Kingstone Companies, Inc. (KSG) posted a net income of $24.3 million for the fourth quarter of 2025, marking a 7% decline from the same period in 2024. The results reflect increased reinsurance expenses and higher loss reserves, particularly in its commercial property segment.
- KSG reported Q4 2025 net income of $24.3 million, down 7% from $26.1 million in Q4 2024
- Loss and loss adjustment expenses increased by $12.8 million YoY
- Reinsurance costs rose $9.4 million due to tightening market conditions
- Combined ratio reached 98.7% in Q4 2025, up from 95.2% in the prior year
- Gross written premiums rose 5.3% to $287.6 million
- CBOE Volatility Index (^VIX) averaged 22.4 during the quarter
Kingstone Companies, Inc. (KSG) reported fourth-quarter 2025 net income of $24.3 million, down from $26.1 million in Q4 2024, according to its earnings call.

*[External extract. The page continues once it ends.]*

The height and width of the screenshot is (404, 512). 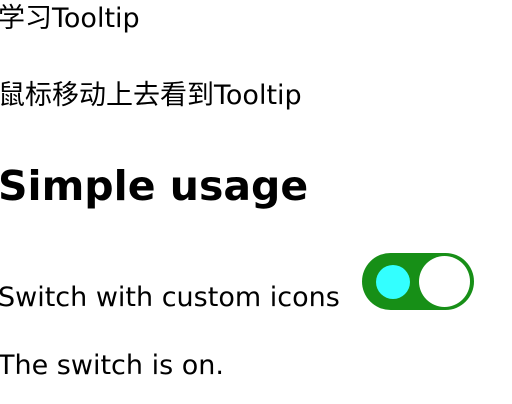 What do you see at coordinates (170, 298) in the screenshot?
I see `switch-label: Switch with custom icons` at bounding box center [170, 298].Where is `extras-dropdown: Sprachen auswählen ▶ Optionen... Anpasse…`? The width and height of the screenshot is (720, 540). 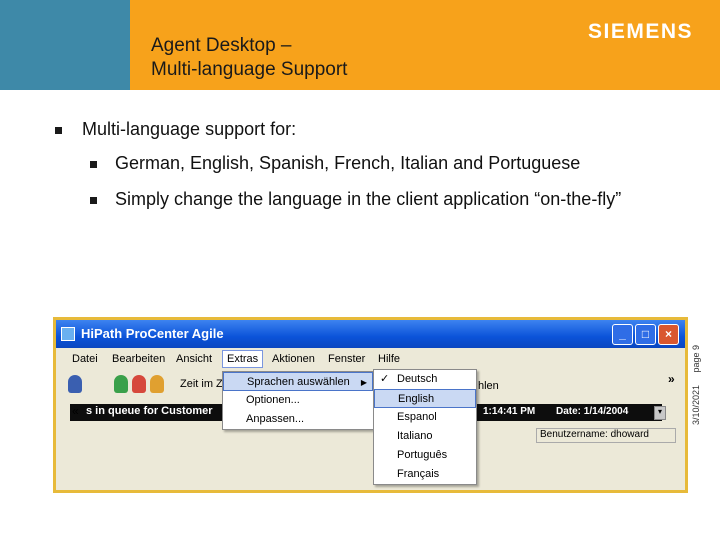
extras-dropdown: Sprachen auswählen ▶ Optionen... Anpasse… is located at coordinates (298, 400).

The decrease was driven by a $12.8 million increase in loss and loss adjustment expenses, primarily due to elevated claims in the commercial property line. The company also recorded a $9.4 million rise in reinsurance costs, reflecting tighter market conditions and higher ceded premium rates. The insurer’s combined ratio for the quarter reached 98.7%, up from 95.2% in the prior-year period, signaling a slight deterioration in underwriting performance. Gross written premiums totaled $287.6 million, a 5.3% year-over-year increase, reflecting continued growth in its specialty insurance offerings. Total adjusted net income, excluding certain non-recurring items, was $25.6 million, demonstrating modest resilience despite headwinds. Market indicators such as the CBOE Volatility Index (^VIX) rose to 22.4 during the quarter, indicating heightened market uncertainty, which may have influenced underwriting decisions and reinsurance pricing. Crude oil futures (CL=F) averaged $84.20 per barrel in Q4 2025, contributing to higher property damage claims linked to extreme weather events in key operational regions. The results affected investor sentiment, with KSG shares dropping 3.2% in after-hours trading. Analysts noted that while core underwriting strategies remain intact, sustained pressure from reinsurance costs and climate-related claims could challenge future margin stability. Management reiterated its focus on risk selection and pricing discipline to mitigate future volatility.